Although the mother did not successfully complete any drug-treatment or
mental-health programs before prison, she has taken advantage of all or nearly all
programming available to her while incarcerated. She also had positive weekly 3
visits with K.P. at the prison. On an occasion recent to the termination trial, she
arranged to celebrate K.P.’s birthday with cupcakes, ice cream, and root beer.

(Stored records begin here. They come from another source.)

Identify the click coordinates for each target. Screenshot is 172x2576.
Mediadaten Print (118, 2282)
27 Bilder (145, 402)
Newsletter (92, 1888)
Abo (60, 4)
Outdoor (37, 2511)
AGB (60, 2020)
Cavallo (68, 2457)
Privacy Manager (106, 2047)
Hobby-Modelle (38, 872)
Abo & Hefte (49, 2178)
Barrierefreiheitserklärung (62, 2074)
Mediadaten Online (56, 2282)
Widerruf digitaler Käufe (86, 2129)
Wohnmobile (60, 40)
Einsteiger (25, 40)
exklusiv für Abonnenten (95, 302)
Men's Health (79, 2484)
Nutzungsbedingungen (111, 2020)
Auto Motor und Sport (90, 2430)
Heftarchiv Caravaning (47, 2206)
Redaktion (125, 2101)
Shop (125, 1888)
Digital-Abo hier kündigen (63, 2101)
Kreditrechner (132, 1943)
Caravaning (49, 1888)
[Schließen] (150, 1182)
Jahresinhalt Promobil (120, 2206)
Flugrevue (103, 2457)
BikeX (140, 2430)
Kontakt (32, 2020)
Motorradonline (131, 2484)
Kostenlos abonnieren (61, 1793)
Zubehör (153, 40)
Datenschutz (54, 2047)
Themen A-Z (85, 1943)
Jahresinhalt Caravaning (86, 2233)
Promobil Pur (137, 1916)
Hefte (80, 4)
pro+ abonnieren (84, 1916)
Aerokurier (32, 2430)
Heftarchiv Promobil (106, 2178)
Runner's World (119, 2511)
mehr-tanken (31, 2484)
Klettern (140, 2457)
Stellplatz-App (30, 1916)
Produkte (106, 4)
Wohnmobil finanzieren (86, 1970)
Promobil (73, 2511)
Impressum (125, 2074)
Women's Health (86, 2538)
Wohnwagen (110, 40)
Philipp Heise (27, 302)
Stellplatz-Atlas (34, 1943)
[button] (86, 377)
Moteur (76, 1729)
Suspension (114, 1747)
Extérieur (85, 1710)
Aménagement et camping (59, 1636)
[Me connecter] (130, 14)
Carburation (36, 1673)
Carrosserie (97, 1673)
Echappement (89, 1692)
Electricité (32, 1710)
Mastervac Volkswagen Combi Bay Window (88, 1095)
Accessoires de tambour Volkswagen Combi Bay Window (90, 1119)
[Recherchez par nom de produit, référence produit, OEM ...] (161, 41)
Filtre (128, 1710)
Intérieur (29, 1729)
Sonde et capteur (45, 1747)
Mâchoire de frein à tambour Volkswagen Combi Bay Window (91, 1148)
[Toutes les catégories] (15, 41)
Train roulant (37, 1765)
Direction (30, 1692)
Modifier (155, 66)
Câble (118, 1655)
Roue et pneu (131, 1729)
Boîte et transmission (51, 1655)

The mother hoped for parole within approximately six months following the
termination trial, but that was not guaranteed. She also acknowledged that, for
more than two years, she had not had unsupervised visits—or any home visits—
with K.P., given her incarceration. And she candidly explained to K.P.’s guardian
ad litem (GAL) on cross-examination that, while she was asking the court for more
time, she understood “it’s not fair for [K.P.] because he’s young and sense of
stability is what’s needed for them at that age.” She strongly and repeatedly, both
orally and in writing, expressed to the court her desire to reunify with K.P.
An HHS worker testified that, even if the mother was paroled as she hoped,
she would need to demonstrate a period of sobriety in the community before she
was a safe placement. The worker also emphasized the mother had been on
warrant status for a significant period and left K.P. with the grandparents even
before that. The worker also testified K.P. was doing well in his placement, with
an “astronomical” improvement in his speech abilities from the time of removal to
present. And the worker generally agreed the mother had met case-plan
expectations to the extent possible while incarcerated.

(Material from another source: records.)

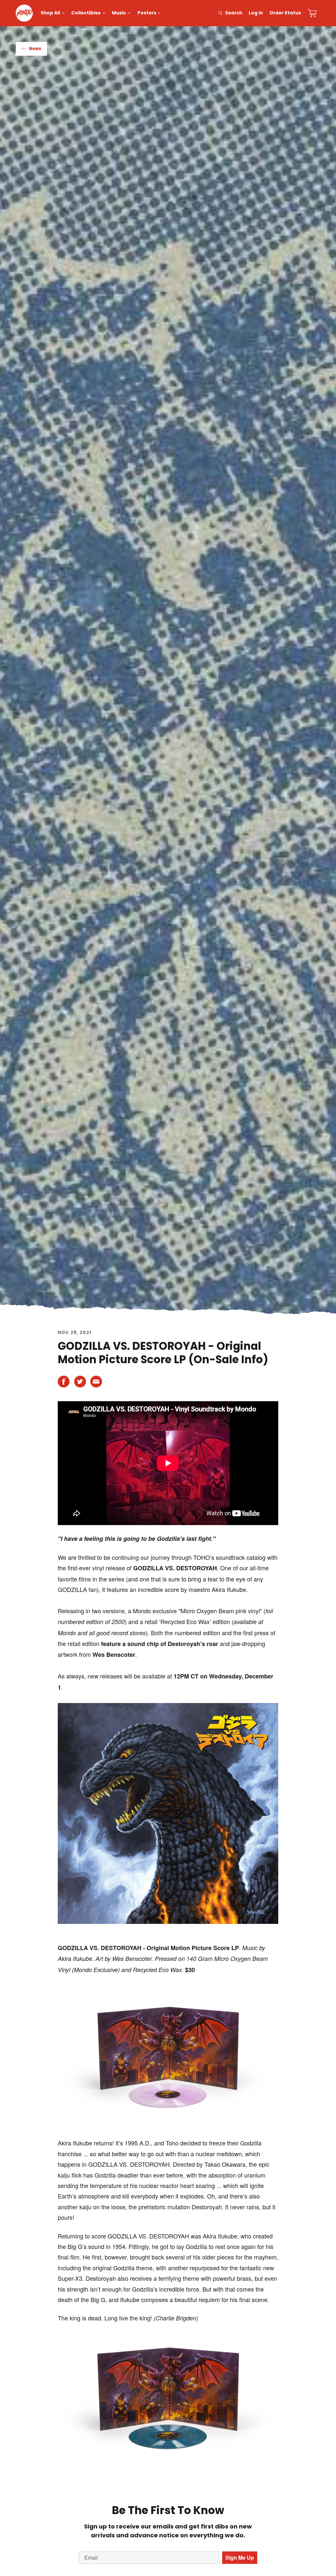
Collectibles (85, 13)
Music (119, 13)
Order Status (285, 13)
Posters (146, 13)
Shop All (50, 13)
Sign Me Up (239, 2557)
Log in (256, 13)
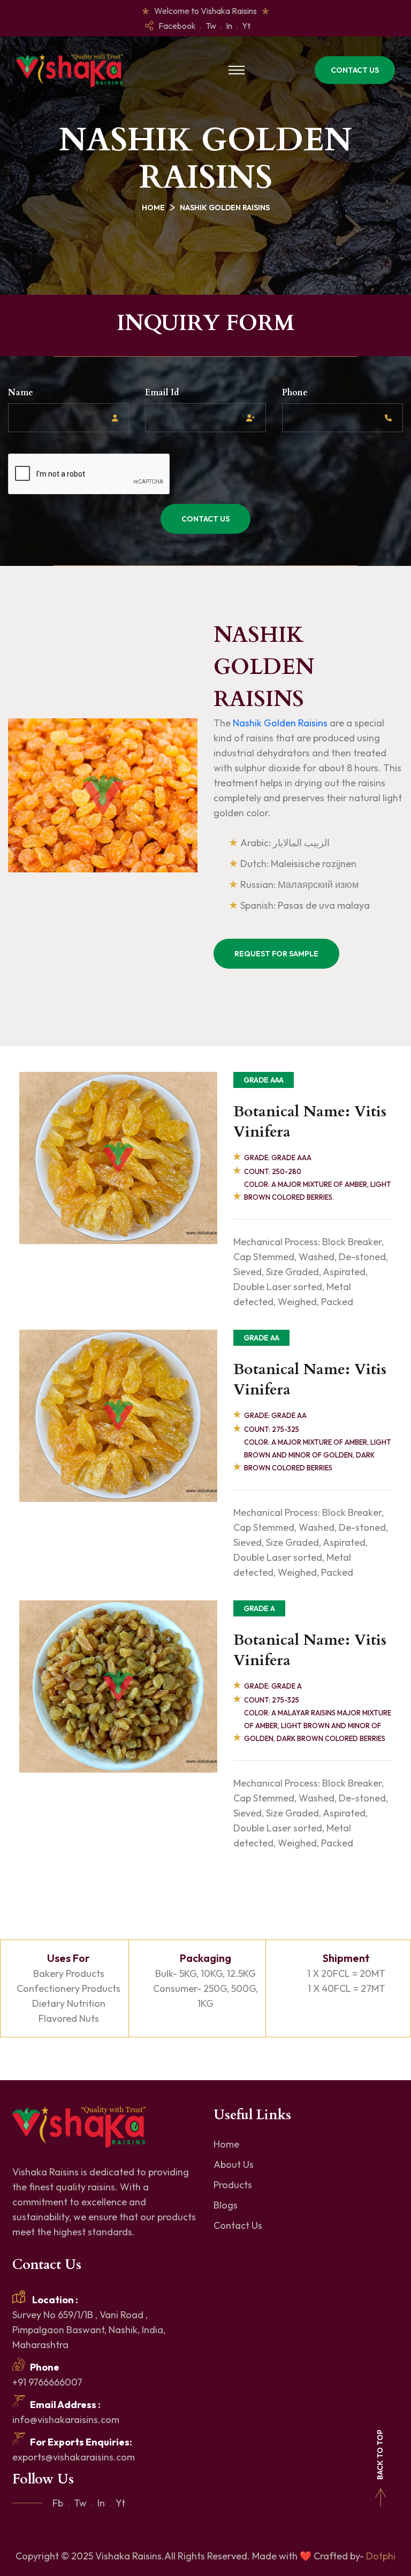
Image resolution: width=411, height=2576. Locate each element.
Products (233, 2185)
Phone (295, 392)
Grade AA (261, 1338)
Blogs (226, 2205)
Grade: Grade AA (275, 1415)
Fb (57, 2503)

The juvenile court credited the mother for offering “very honest, thoughtful,
and heartfelt kind of statements about what’s going on and what you need.” The
court found from the mother’s testimony that “it [was] obvious [the mother] loves
[K.P] and regrets her decisions that led to her incarceration.” The court also
recognized the mother’s candor in acknowledging she failed to rehabilitate in the
past, despite promising she will do better in the future. And the court noted that all 4
parties, including the mother, agreed the foster parents were providing excellent
care for the child and could provide a safe and stable home if parental rights were
terminated.
At trial, the State and HHS recommended termination of parental rights. As
did K.P.’s combined GAL and attorney. Like the juvenile court, the GAL credited
the mother’s forthright testimony but emphasized K.P. could not be safely returned
now or within another six months. The GAL also described how she appreciated
the mother’s honest answer that K.P. should not have to wait for stability.

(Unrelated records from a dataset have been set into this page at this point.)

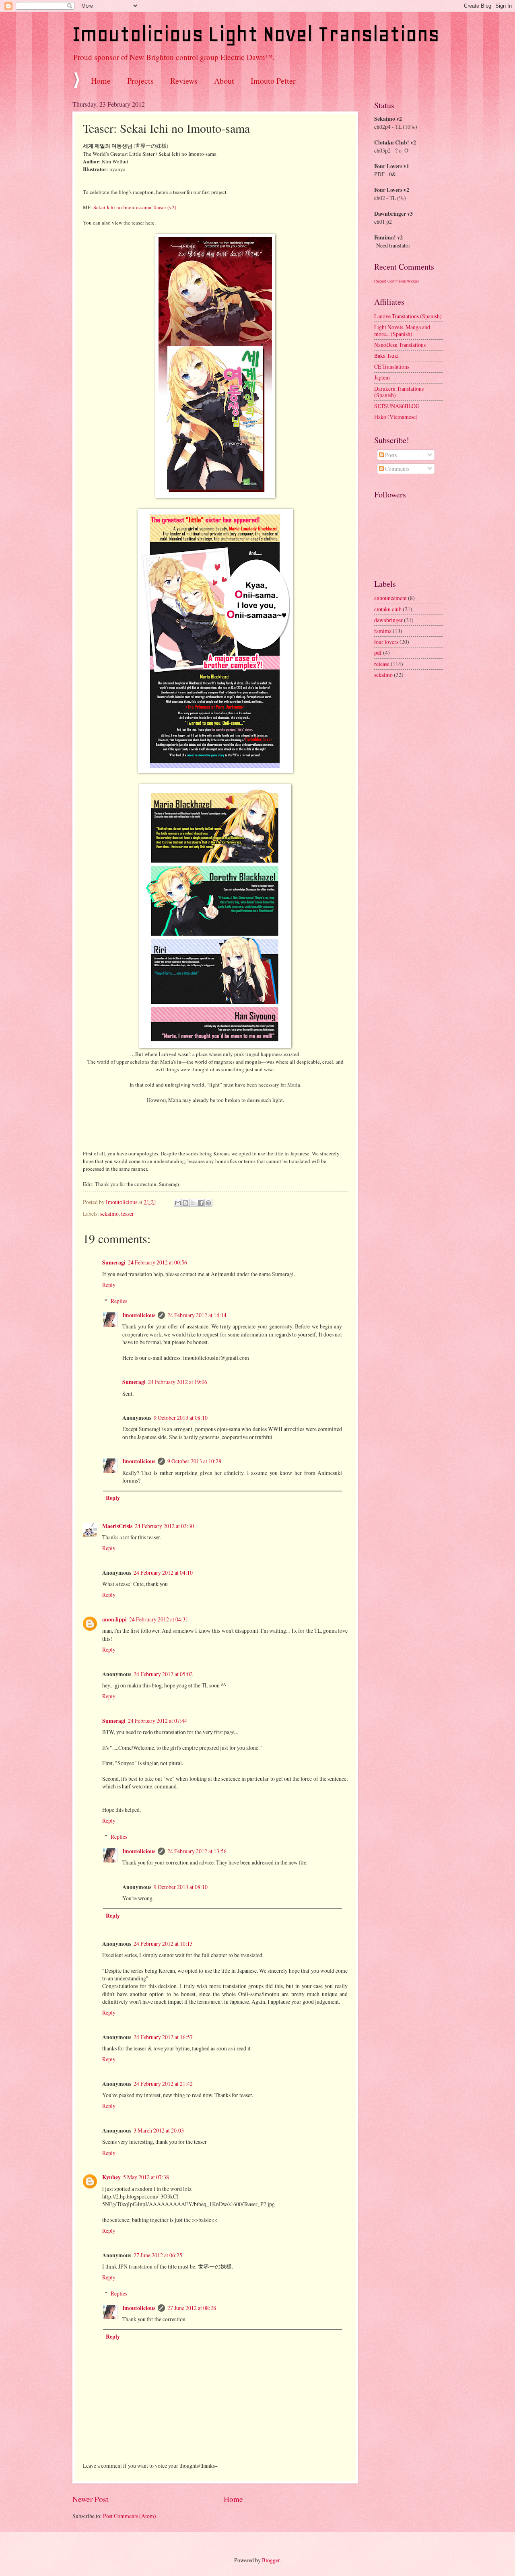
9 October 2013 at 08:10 (181, 1417)
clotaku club (388, 609)
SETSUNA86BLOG (397, 406)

After considering the evidence and recommendations, the juvenile court
terminated the mother’s parental rights to K.P. (The court also terminated the
father’s parental rights, but they are not at issue here.) The mother filed an
untimely appeal, and the supreme court granted a delayed appeal before
transferring the case to our court for resolution.
We review termination-of-parental-rights proceedings de novo. In re
D.W., 791 N.W.2d 703, 706 (Iowa 2010). “We are not bound by the juvenile court’s
findings of fact, but we do give them weight, especially in assessing the credibility
of witnesses.” Id.
In her petition on appeal, the mother concedes the grounds for termination
under Iowa Code section 232.116(1)(f) (2023). But she goes on to complain the
juvenile court “fail[ed] to take [her] at her word regarding her ability to be successful
in remaining substance free when released and in the community.” This is no basis
for reversal. A fact finder is free to believe all, some, or none of any witness’s
testimony. Cf. State v. Thornton, 498 N.W.2d 670, 673 (Iowa 1993) (“The jury is
free to believe or disbelieve any testimony as it chooses and to give weight to the 5
evidence as in its judgment such evidence should receive.”). And thus the juvenile
court was entitled to doubt the mother’s speculation about future sobriety and
believe the HHS worker’s testimony the mother would need to demonstrate a
period of sobriety in the community after parole before she could safely provide
unsupervised care. Our cases similarly recognize a parent without progression to
unsupervised visits is not likely to safely resume immediate care of a child. See,
e.g., In re C.N., No. 19-1861, 2020 WL 567283, at *1 (Iowa Ct. App. Feb. 5, 2020)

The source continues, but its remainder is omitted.